Flowers of Rupali at three stages of development in well-watered (WW) (A–C) and water-stressed (WS) plants (D–F) that developed at the same time in Experiment 2: (i) 3 d before WW flowers opened (A, D); (ii) at flowering (LWP was –1.2 MPa in WS plants) (B, E); and (iii) 3 d after WW flowers opened (C, F). Photographs were taken after the removal of some petals and sepals and show that anthers of flowers in the WS plants did not burst when LWP decreased to –1.2 MPa.
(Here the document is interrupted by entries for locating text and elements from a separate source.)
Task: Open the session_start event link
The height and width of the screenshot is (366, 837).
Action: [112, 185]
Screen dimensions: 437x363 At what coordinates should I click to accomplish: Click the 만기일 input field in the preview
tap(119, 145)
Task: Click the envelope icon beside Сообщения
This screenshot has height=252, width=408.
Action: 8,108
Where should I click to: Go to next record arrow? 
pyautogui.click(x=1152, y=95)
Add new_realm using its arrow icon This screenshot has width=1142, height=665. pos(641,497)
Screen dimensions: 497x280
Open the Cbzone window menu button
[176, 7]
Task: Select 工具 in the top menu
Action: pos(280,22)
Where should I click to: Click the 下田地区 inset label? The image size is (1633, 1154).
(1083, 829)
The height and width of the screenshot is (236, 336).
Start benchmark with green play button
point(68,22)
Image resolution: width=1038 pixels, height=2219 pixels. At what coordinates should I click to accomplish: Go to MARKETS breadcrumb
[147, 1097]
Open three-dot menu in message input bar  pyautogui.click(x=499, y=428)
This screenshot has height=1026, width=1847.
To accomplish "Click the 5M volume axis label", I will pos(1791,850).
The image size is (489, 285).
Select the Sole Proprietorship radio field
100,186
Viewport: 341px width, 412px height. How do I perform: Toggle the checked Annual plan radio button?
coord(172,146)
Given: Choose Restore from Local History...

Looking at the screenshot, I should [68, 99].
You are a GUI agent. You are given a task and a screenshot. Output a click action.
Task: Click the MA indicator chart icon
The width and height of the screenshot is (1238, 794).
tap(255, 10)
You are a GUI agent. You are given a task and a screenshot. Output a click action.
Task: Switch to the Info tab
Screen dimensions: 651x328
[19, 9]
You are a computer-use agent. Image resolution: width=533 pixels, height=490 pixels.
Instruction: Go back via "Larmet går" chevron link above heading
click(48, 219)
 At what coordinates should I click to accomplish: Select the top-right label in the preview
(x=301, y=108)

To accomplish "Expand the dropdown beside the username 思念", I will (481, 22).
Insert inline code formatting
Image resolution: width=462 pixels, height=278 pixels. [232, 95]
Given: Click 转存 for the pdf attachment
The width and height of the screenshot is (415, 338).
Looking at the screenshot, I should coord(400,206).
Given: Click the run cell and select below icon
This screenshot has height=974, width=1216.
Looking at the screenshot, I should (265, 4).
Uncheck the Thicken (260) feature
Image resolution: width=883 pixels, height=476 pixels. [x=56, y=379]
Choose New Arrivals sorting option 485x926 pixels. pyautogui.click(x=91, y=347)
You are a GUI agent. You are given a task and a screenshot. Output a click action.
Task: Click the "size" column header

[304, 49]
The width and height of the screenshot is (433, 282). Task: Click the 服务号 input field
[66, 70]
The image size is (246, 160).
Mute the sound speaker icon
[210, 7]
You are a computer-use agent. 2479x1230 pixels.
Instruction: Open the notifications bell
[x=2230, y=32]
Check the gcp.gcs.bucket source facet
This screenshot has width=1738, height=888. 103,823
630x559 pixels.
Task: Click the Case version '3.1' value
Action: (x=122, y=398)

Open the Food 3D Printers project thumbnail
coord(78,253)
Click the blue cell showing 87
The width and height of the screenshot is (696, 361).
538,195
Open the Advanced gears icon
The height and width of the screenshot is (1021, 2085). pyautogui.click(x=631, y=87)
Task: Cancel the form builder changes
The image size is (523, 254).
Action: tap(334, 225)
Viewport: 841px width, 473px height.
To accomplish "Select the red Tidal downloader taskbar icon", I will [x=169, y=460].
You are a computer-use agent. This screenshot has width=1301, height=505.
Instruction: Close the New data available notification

Scale bar=500 μm (note the smaller magnification in B and C). (This figure is available in colour at JXB online.)

Fig. 6.

Pollen viability of Rupali in well-watered (A) and water-stressed (B) treatments when predawn leaf water potential decreased to –1.2 MPa in the WS treatment in Experiment 2. Bright pollen grains are viable while grey pollen grains have lost viability. Scale bar=200 μm. (This figure is available in colour at JXB online.)

Fig. 7.

Percentage pollen viability (A), percentage pollen germination during 4 h culture in vitro (B), and percentage of germinated pollen tubes to reach the ovary after 24 h in hand-pollinated flowers in vivo (C) in Rupali chickpea in well-watered (WW) and water-stressed (WS) treatments. WW+WW, stigmas of WW plants pollinated with pollen from WW plants; WW+WS, stigmas of WW plants pollinated with pollen from WS plants, WS+WW, stigmas of WS plants pollinated with pollen from WW plants; WS+WS, stigmas of WS plants pollinated with pollen from WS plants. Days are from treatment imposition (Day 0=39 DAS) in Experiment 2. Values are means ±SE (n=10).

Fig. 8.

Pollen tube growth down the style in pistils of (A) well-watered (WW) Rupali chickpeas pollinated with pollen from WW plants (WW+WW); (B) WW plants pollinated with pollen from water-stressed (WS) plants (WW+WS); (C) WS plants pollinated with pollen from WW (WW+WS); and (D) WS plants pollinated with pollen from WS plants (WS+WS) in Experiment 2. Styles were harvested when the predawn leaf water potential of WS plants was –1.2 MPa and then fixed 24 h later and stained with aniline blue. Scale bar=50 μm. (This figure is available in colour at JXB online.)

Fig. 9.

Change in seed size on primary branches with time after podding in Rupali (A, B) and Almaz (C, D) chickpeas in well-watered (A, C) and water-stressed treatments (B, D) in Experiment 1. Note change of scale of y-axis in (C) and (D) from that in (A) and (B).

Fig. 10.

Change with time after imposition of treatments (Day 0=78 DAS) in (A) seed biomass, (B) above-ground vegetative biomass (sum of leaf, pod, and stem), and (C) root biomass of Rupali and Almaz chickpeas in well-watered (WW) and water-stressed (WS) treatments in Experiment 1. Values are means ±SE (n=4).